Tuesday, August 7, 2018

Beat the Heat 5 Pillar Style!

By Lisa Sussman, Psy.D.
Health Psychologist

Here we are in the dog days of summer. Typically, July and August are the warmest times of year in the U.S. While it’s great to have warmth and longer days, by now we may be itching to cool down a bit, or at least regulate our bodies amidst relentless heat. At times, we may find ourselves overheated, both physically and mentally. At Hackensack Meridian Integrative Health & Medicine, we view health from our Five Pillar model: Sleep, Activity, Purpose, Nutrition, and Resilience. Let’s take a look together at how we can beat the heat through the perspective of the Five Pillars of Health and Well-Being.

Sleep: The ideal room temperature for sleep is between 60 – 67 degrees Fahrenheit.  Studies have shown that temps above 75 degrees can disrupt sleep.  To stay cool through the night and foster a good night’s sleep, use air conditioning, fans, cotton sheets, a light blanket, and light cotton pajamas. Pack up that winter quilt!
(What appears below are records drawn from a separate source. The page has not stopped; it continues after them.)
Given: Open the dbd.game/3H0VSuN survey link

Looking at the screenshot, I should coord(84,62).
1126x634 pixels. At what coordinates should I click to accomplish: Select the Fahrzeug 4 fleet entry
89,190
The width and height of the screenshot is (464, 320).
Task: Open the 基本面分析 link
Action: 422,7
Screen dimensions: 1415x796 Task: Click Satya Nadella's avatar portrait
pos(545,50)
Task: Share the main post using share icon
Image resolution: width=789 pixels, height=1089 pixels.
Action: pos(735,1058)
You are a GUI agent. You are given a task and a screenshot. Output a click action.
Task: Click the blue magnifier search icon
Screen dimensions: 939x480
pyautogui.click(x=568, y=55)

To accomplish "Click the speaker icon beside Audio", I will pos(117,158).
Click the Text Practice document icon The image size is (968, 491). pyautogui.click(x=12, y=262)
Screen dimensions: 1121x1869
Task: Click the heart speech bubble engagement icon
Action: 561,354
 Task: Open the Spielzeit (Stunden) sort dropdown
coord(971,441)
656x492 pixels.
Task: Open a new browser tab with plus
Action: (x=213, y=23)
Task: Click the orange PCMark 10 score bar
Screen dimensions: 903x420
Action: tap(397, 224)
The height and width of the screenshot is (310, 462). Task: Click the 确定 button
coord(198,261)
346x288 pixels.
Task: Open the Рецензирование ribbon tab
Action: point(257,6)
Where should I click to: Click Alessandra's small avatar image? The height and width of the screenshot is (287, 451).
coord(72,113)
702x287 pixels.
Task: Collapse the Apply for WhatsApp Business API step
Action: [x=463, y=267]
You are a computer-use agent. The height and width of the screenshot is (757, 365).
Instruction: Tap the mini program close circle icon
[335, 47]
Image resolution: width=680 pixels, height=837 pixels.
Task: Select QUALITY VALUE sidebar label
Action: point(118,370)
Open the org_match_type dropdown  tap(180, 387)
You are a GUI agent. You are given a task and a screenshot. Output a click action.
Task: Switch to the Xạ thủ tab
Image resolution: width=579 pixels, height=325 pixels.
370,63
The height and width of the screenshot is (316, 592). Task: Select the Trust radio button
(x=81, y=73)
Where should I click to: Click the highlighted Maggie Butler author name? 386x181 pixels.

There are also mattress pads and gel mats that can be purchased which provide a layer of coolness on the mattress.  Another point to consider about sleeping in summer is that our eating, exercising and overall activation time may happen later in the evening due to vacations, longer days, and increased socializing.   Try to put at least 3 hours between eating a meal and exercising before going to bed to optimize your sleep.  Alcoholic drinks also impact quality of sleep and tend to disrupt sleep.  When socializing, we can be mindful about what we are consuming, when, and how that may affect our sleep that night.  Carve out a wind-down period of 30-60 minutes between the evening activity and going to bed to relax the body and mind and initiate our melatonin production for sleep.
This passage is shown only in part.